— DETTAGLI DEL PROBLEMA —
Per favore, riporta le righe dei record qui sotto come elenco numerato, saltando le righe vuote. Lascia fuori dalla risposta le immagini.

[Righe da un dataset di grounding su schermo]

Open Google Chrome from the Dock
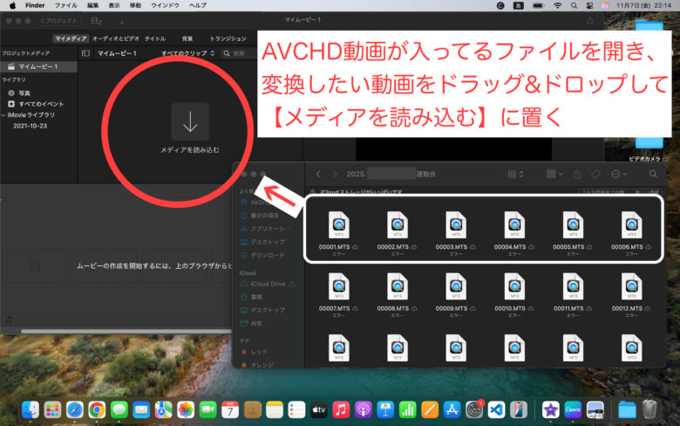 pyautogui.click(x=97, y=409)
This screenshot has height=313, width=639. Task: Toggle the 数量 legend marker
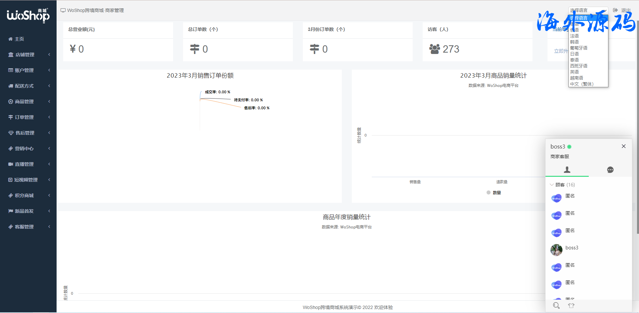pos(489,192)
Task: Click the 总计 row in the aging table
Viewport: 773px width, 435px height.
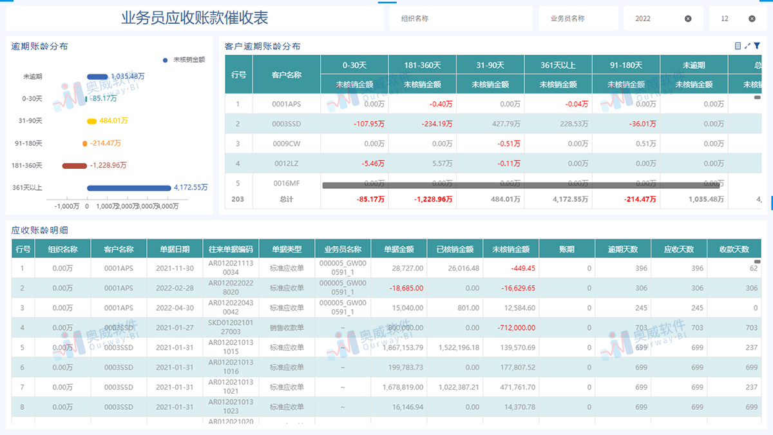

— SOLUZIONE DELL'ESERCIZIO —
1. Open Google Chrome from the Dock
2.  pyautogui.click(x=97, y=409)
3. This screenshot has height=313, width=639. Task: Toggle the 数量 legend marker
4. pos(489,192)
5. Task: Click the 总计 row in the aging table
6. Viewport: 773px width, 435px height.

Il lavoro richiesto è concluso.